The Gondola, its history and useness

----------


## bsnub

Great thread!! Thanks!

----------


## xanax

80 euros sounds a lot but I remember my headmaster went in 1962 and told us it was a fiver, so maybe it's cheaper today?

----------


## alitongkat

i was there when maybe 8 years old or so... 
everything was always "expensive", but i remember this one caused almost heart attacks...

----------


## patsycat

The times i have been have never taken a gondola ride.  The price was very high, also i just like to walk through all those alleys etc.  Getting lost is fun!!  Also, if you go off the beaten track you meet the real Venetiens and the prices for food and drink are half the price.

I must go back again.  Simples from here on the train.

----------


## S Landreth

Yesterday we traveled to Florence by train (30 euros) and spent the evening watching the Festa della Rificolona (Festival of the Lanterns). 








Not quite 200mph (300kmh ≈ 186mph) and as I understand we will not break the 200mph mark on this trip. We were told the rail cannot handle the speed.








While out for dinner we stopped by Piazza Santa Croce (few blocks from the hotel) and went to see the Arno River.




We're staying at the Relais Santa Croce while in Florence for the week (plus). A few pictures of the room.

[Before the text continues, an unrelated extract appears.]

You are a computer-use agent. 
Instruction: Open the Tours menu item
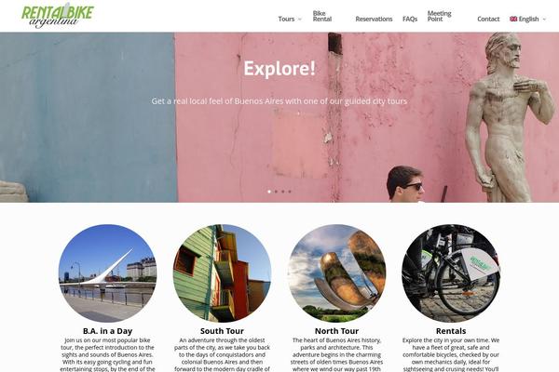286,19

> How much was it to hire the gondala?


The prices below are based on leaving from the San Marco pier. There are many other places around Venice (along the Grand Canal and in the smaller side canals) to rent gondola's from, which could be less expensive (maybe negotiated for a lesser amount?).

90 euros, short route, 45 min./120 euros, medium route/150 euros, long route, 2 hours or more depending on canal traffic/gondolier

----------


## S Landreth

Yesterday we went to investigate the area around hotel and found  Ponte Vecchio (old bridge) which is the oldest bridge in Florence and the home of many gold shops. It was the only bridge (out of six here in Florence) that wasn't destroyed during the second World War.








I have posted a few pictures of the hotel that we stayed at while in Venice. It is a nice place and I do recommend it if you were going to visit Venice.














If you're in Florence and your Thai spouse needs Thai food [Insalata di papaya verde (som tam thai)] you might give Niwa a try. We ate there last night and the food was good.

----------


## Aberlour

Really loved this thread. Would green you again if I could. Cheers for making it.

----------


## Dead Metal

My late wife was Italian and we had fantastic times in Venice, thanks for bringing back some wonderful memories.

----------


## S Landreth

We took a nice day trip just west of Florence yesterday (all the museums are closed in Florence on Mondays) to see two towns, San Gimignano (known for its towers, wine and olive oil) and  Siena (known for piazza del Campo, Dumo of Siena and a  horse race).

San Gimignano












Siena


Piazza del Campo




Duomo of Siena













> My late wife was Italian and we had fantastic times in Venice, thanks for bringing back some wonderful memories.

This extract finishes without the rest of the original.